Screenshot grounding data

'''

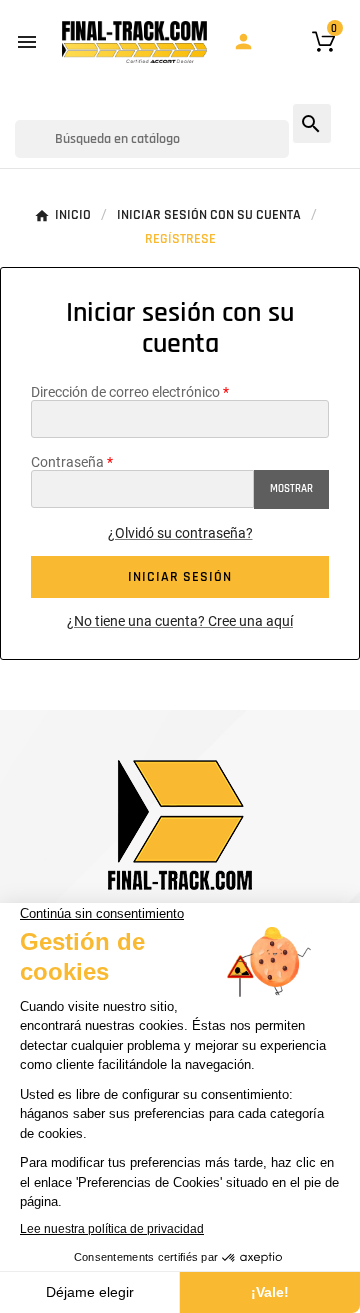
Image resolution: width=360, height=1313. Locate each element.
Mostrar (291, 489)
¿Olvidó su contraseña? (180, 533)
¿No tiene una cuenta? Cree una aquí (180, 621)
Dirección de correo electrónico (125, 392)
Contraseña (67, 462)
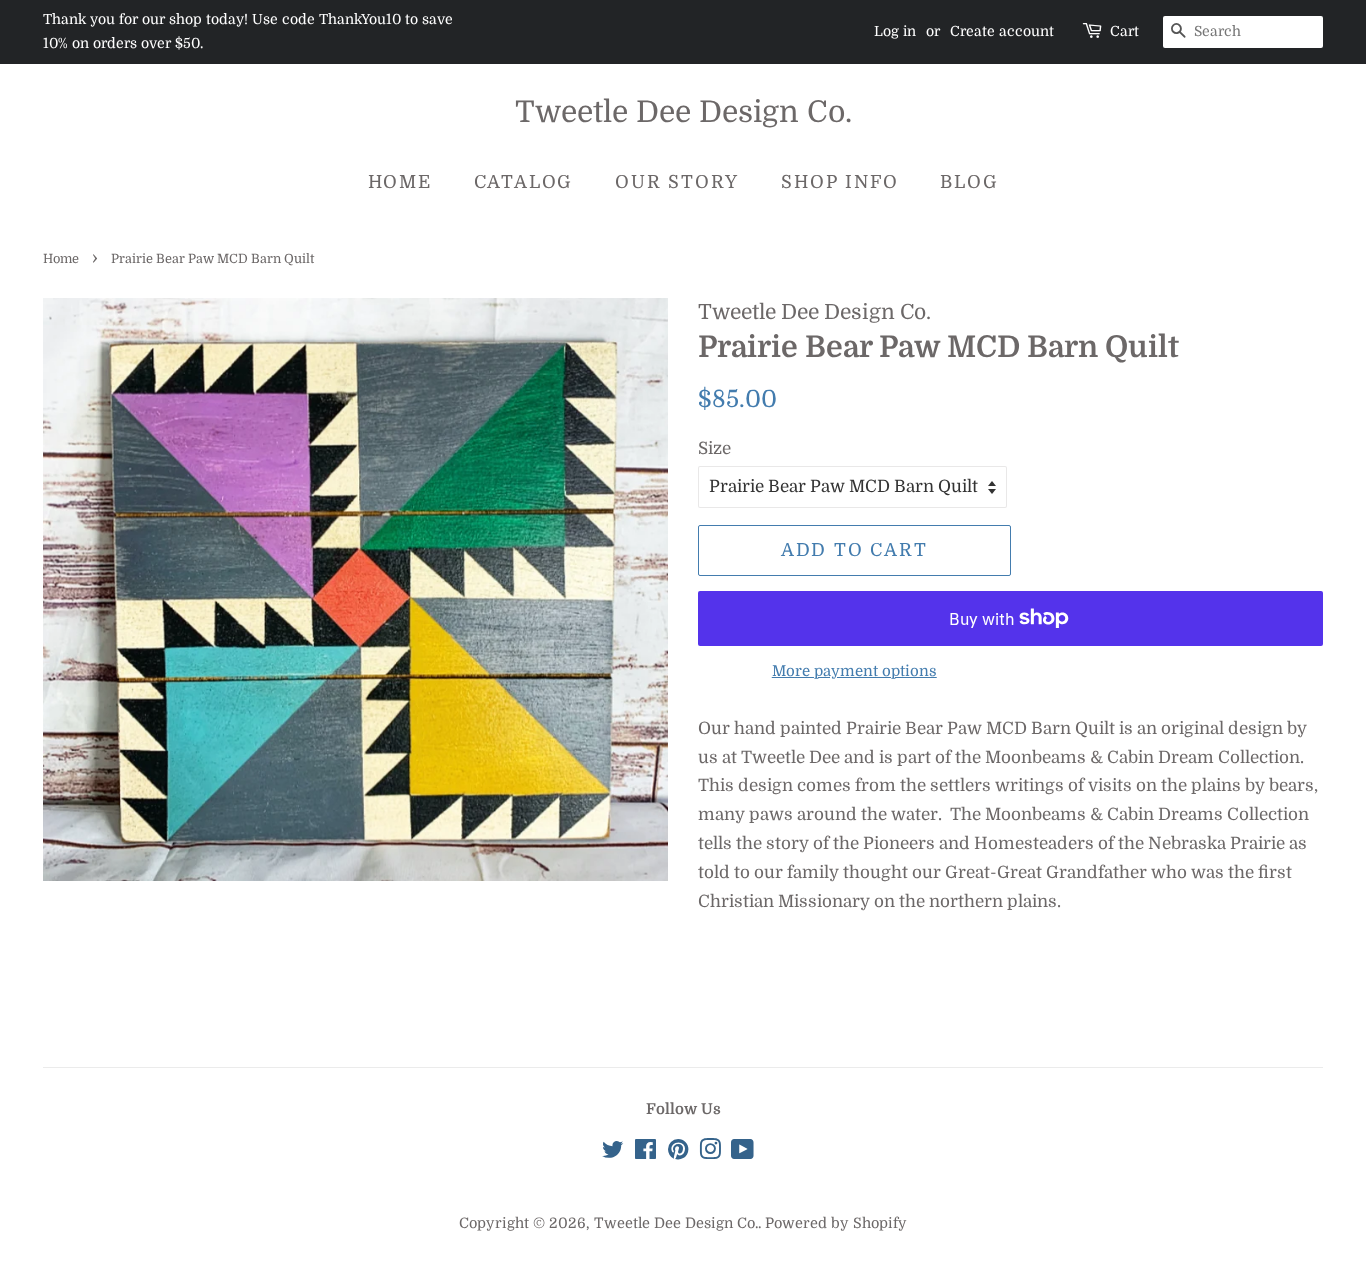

'''

__What you have to do__. The reply should repeat the data in full, exactly as given, and contain no pictures.

__Result of the task__.
Image resolution: width=360, height=1313. Locate each element.
Mostrar (291, 489)
¿Olvidó su contraseña? (180, 533)
¿No tiene una cuenta? Cree una aquí (180, 621)
Dirección de correo electrónico (125, 392)
Contraseña (67, 462)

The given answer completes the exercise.